Both WeChat and Alipay emphasized that they use the data to better market to users. The users like the targeting in their lives. When traveling, they discover attractions and restaurants that appeal to them because the app knows them so well. The businesses are happy to participate because they acquire customers who may not have found them otherwise.

What I saw today was a lot of companies thinking about how to make transactions easier by working with banks and credit card companies to remove plastic from your life. This is great. I look forward to the day when my wallet no longer bulges because of all the cards I need to carry.

I also saw something wonderful and scary: a world where things will generally improve for me if I let artificial intelligence and machine learning see all the things I do. By knowing what I eat, where I go, and so on maybe the algorithms can warn me to start doing some things (walk more) and stop doing other things (keep it to two coffees a day). Scary, because I worry what would happen if all that data was combined in some nefarious way. For example, if the algorithm senses that I get out of depression by spending money, maybe the algorithm seizes on this by getting my spending up using knowledge sales people only wish they knew. Or, me being denied a job because the data leaks that I buy [something the employer wants to look out for: alcohol, cigarettes, etc.].

In all, a very interesting day around payments.

The conference at Money2020 has many tracks. Given the amount of questions I have seen from customers around distributed ledger technology (DLT) (Blockchain, Hyperledger Fabric, Ethereum, Corda, etc.), I attended that track. In the track, there were a fair number of panels staffed by either users of DLT, consortiums looking to make their use cases more ubiquitous, and implementers of DLT. While all groups had different lenses on what is going on, they tended to agree on what problems DLT solves and how to use the technology.

For finance, DLT helps eliminate a lot of verification/validation work with happens in the middle and back office.

This has been framed as the “Do you see what I see?” (DYSWIS diss-wiss) problem. DYSWIS solution attempts from the past have involved things like cryptographic signatures where two parties compare signatures of the data. Those solutions fail for the main reason crypto comparison always fails: normalization of data prior to signing. DLT solutions solve this in different ways, but they all have ways to sign facts and achieve consensus about the facts.

Anyhow, back to the main point about saving time confirming that what I see matches what you see. The finance industry has used a strong central authority for smaller, contract-less transactions in the form of Visa, Mastercard, and others. Then, we get to more complex transactions. How complex? Consider this scenario:

A European importer purchases some goods from an East African exporter. The importer prefers to pay when goods arrive. The exporter prefers to be paid when goods are shipped. Neither gets their preferred mode because of risk. The bank for the importer needs to issue a letter of credit.
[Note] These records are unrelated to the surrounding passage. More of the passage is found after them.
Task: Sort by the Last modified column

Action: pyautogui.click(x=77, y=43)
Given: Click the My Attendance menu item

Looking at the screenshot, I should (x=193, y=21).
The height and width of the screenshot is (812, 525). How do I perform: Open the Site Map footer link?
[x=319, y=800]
The exporter also insures the goods until delivery. The shipper, sitting between importer and exporter, will orchestrate the movement of the goods through several partners, who in turn may use other partners. Finally, the exporter will insure the goods in case of loss. It is normal for the shipment to pass through around 30 entities and have around 200 transactions [info from a presentation by TradeIX.com].

How does DLT help here? Using DLT, the importer, exporter, bank, shipper, and insurers can all see what is happening in real time (within minutes). Because facts are attested to and sent digitally, human transcription errors disappear. This means that humans may only to verify that the numbers and such look “right” before allowing their end of a transaction to proceed. This frees up human capital to do more valuable tasks.
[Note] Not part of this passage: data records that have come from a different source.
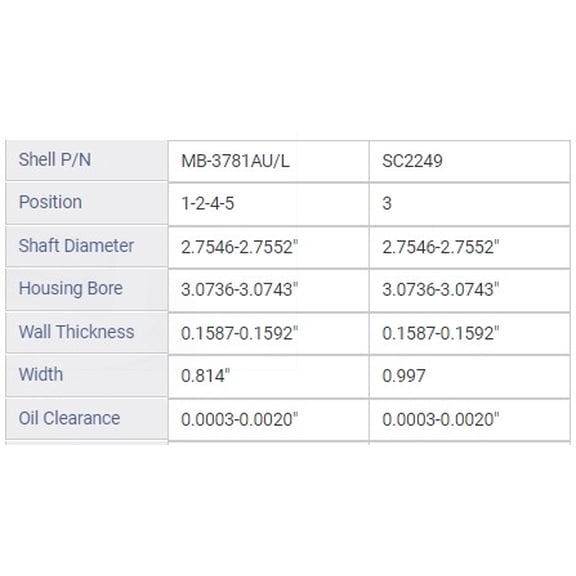Select the SC2249 part number cell
Viewport: 576px width, 576px height.
pos(469,161)
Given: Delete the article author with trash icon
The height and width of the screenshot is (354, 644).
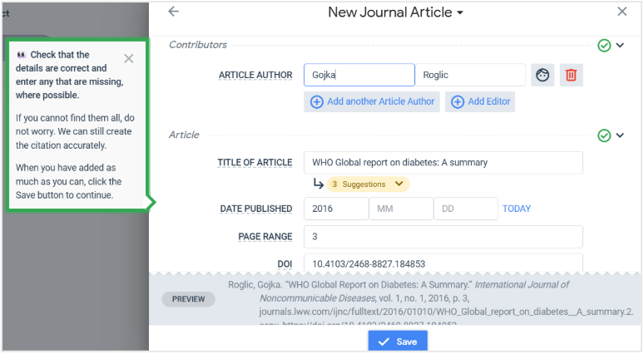Looking at the screenshot, I should [x=571, y=75].
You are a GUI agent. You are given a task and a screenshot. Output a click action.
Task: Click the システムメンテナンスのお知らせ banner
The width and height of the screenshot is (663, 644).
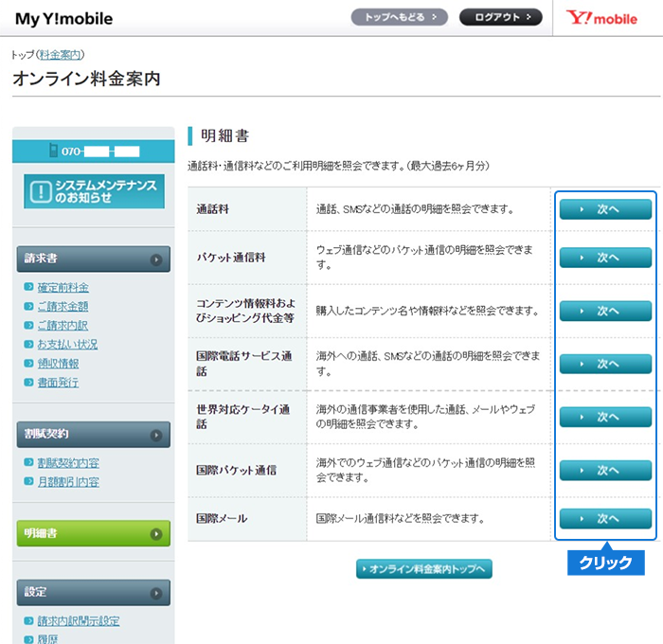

So, one question you might ask yourself is “which DLT is right for me?” More than a few of the C-level folks on panels said a variant of “I don’t care. I just want something that works.” For those of you that care about the details and optimal choices, understand this: if you are joining a DLT consortium and it doesn’t use what you consider to be best, you need to just build something that works with the choice. If you complicate things by creating translation layers between something like Corda and Ethereum, expect to be looking for a new job tomorrow (because you’ve been fired).
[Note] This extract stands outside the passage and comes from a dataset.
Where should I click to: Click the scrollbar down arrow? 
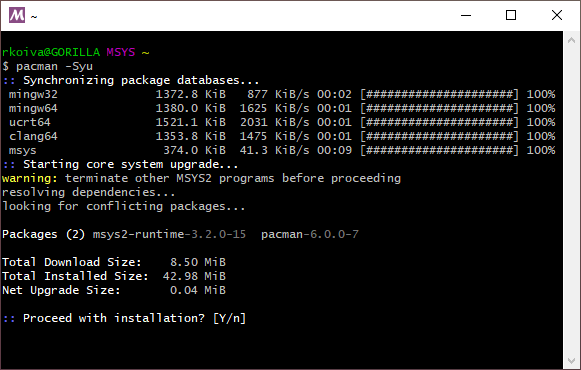click(571, 360)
The great news here is that the businesses now understand how to apply DLT. They have found that their normal transaction volumes of 200 TPS are already handled by most enterprise DLT solutions. They also understand the difference between on-chain and off-chain data, so don’t put PII and other GDPR prohibited data on the chain.

Over and over again, I heard the C-level folks say “I want DLT for the use cases where I spend a lot of time verifying that data was input correctly because that work costs too much time and slows down the business.” Then, using those facts, they want to drive cost savings elsewhere. The instant verification of the truth reduces financial risk. The reduced financial risk means the business can now make decisions sooner to further improve their ability to move money, settle accounts, and so on.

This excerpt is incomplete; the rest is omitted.